→ What you should do
Through the end of the data below, output every line exactly, beginning with the line that contains "Screen dimensions: 881x755".

═════ Input records

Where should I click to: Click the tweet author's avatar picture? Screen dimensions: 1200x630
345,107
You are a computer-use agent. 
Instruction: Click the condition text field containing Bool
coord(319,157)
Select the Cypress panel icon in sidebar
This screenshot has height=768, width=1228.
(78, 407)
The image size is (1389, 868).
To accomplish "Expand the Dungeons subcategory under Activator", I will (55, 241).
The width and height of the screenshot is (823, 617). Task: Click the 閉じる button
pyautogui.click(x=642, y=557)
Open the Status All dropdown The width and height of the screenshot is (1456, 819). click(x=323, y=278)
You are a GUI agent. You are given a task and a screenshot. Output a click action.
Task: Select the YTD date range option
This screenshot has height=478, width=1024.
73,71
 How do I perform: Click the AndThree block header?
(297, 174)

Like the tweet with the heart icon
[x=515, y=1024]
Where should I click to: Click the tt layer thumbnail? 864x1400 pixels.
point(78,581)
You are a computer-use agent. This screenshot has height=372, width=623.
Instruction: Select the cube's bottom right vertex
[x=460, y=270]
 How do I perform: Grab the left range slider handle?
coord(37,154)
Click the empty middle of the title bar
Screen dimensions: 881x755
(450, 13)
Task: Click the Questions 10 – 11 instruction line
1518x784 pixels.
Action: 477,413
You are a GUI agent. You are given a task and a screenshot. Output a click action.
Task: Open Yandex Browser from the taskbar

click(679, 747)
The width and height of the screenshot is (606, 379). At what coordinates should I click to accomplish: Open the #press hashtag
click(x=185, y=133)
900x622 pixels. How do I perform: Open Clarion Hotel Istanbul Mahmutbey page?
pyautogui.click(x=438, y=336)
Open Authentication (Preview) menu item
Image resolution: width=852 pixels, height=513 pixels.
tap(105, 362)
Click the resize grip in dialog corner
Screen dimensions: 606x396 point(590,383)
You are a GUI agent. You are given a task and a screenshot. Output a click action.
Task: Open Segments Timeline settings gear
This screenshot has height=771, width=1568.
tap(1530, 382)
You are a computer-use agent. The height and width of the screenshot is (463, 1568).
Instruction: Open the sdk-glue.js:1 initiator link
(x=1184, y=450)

══════════

→ Answer area
Screen dimensions: 881x755
(450, 13)
Task: Click the Questions 10 – 11 instruction line
1518x784 pixels.
Action: 477,413
You are a GUI agent. You are given a task and a screenshot. Output a click action.
Task: Open Yandex Browser from the taskbar

click(679, 747)
The width and height of the screenshot is (606, 379). At what coordinates should I click to accomplish: Open the #press hashtag
click(x=185, y=133)
900x622 pixels. How do I perform: Open Clarion Hotel Istanbul Mahmutbey page?
pyautogui.click(x=438, y=336)
Open Authentication (Preview) menu item
Image resolution: width=852 pixels, height=513 pixels.
tap(105, 362)
Click the resize grip in dialog corner
Screen dimensions: 606x396 point(590,383)
You are a GUI agent. You are given a task and a screenshot. Output a click action.
Task: Open Segments Timeline settings gear
This screenshot has height=771, width=1568.
tap(1530, 382)
You are a computer-use agent. The height and width of the screenshot is (463, 1568).
Instruction: Open the sdk-glue.js:1 initiator link
(x=1184, y=450)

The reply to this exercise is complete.